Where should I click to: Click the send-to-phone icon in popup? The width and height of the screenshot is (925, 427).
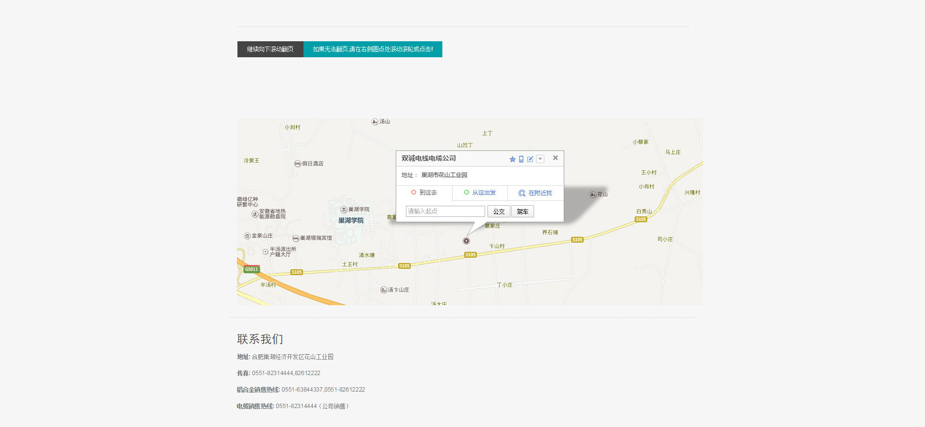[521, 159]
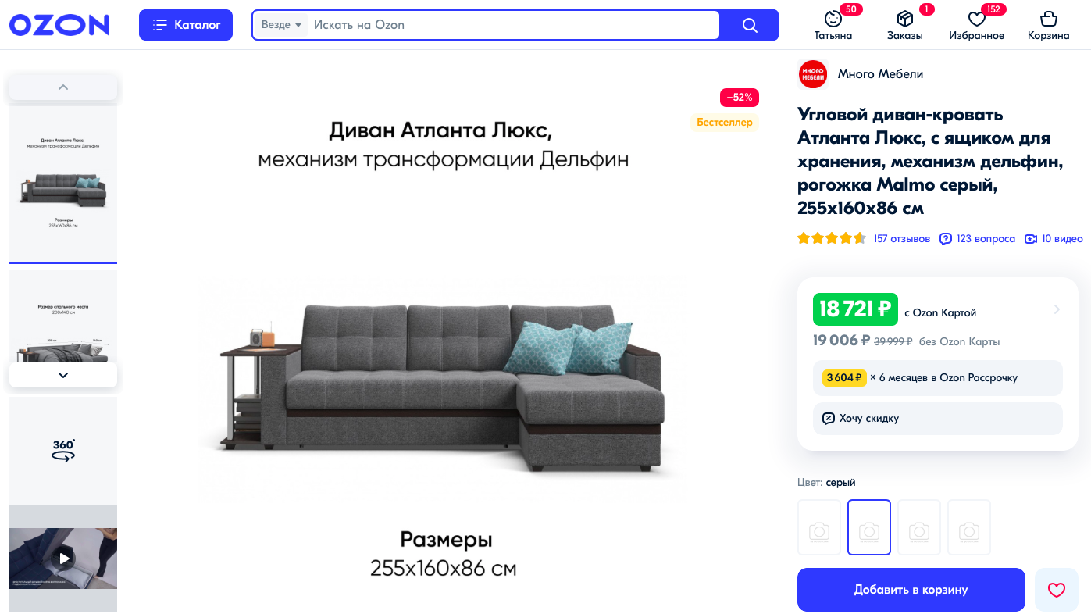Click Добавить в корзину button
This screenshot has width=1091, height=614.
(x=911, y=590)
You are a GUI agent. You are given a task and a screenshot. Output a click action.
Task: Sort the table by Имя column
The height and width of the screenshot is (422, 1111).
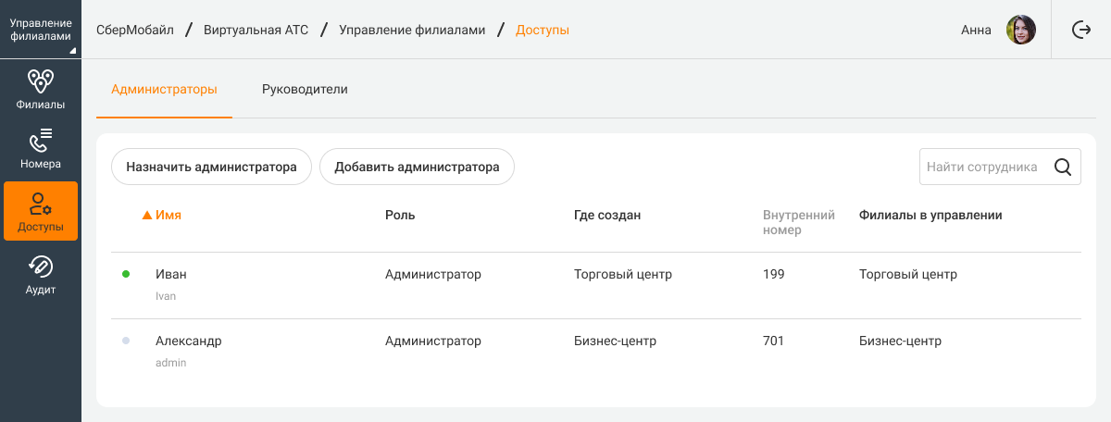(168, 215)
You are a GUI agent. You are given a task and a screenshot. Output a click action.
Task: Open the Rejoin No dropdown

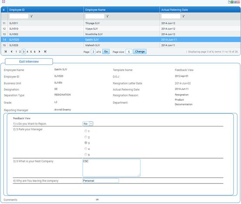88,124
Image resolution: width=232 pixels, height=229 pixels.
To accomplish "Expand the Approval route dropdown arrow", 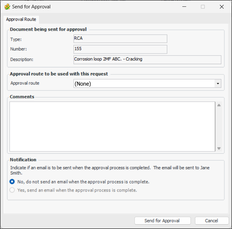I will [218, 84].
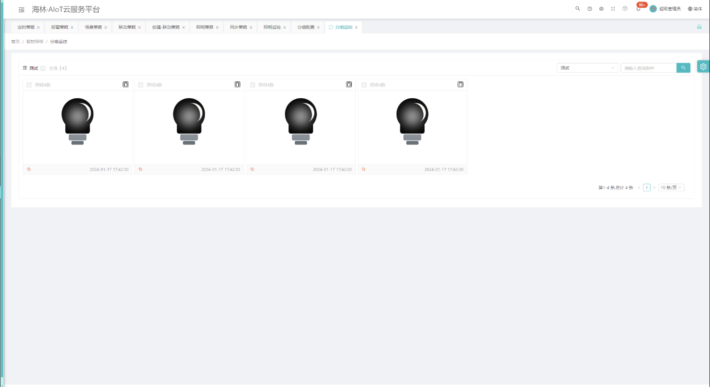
---
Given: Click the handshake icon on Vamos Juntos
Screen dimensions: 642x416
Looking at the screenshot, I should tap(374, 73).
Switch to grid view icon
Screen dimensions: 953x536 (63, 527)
--
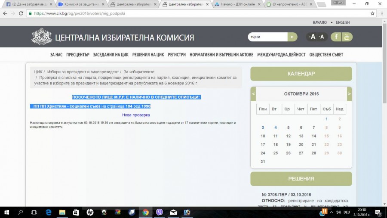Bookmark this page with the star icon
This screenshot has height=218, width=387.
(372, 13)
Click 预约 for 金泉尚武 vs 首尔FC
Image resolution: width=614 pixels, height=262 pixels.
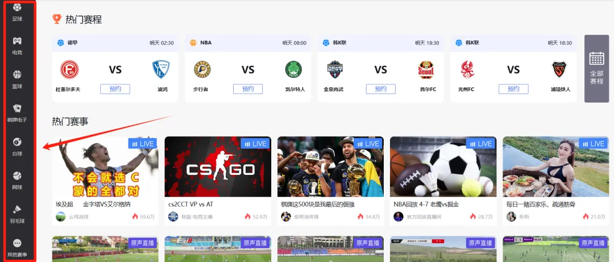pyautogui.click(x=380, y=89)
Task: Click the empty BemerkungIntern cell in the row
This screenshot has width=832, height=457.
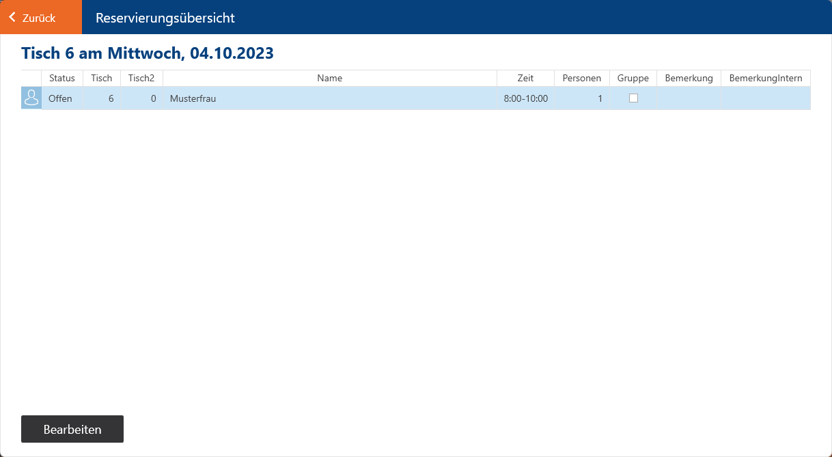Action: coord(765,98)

*Assignment*. Drop the pictures; return the lines above from the line containing "Where should I" to the line containing "Task: Sort the table by Имя column", both included, exactly.

*Solution*.
Where should I click to: Click the send-to-phone icon in popup? The width and height of the screenshot is (925, 427).
[521, 159]
Click Добавить в корзину button
This screenshot has width=1091, height=614.
(x=911, y=590)
You are a GUI agent. You are given a task and a screenshot. Output a click action.
Task: Sort the table by Имя column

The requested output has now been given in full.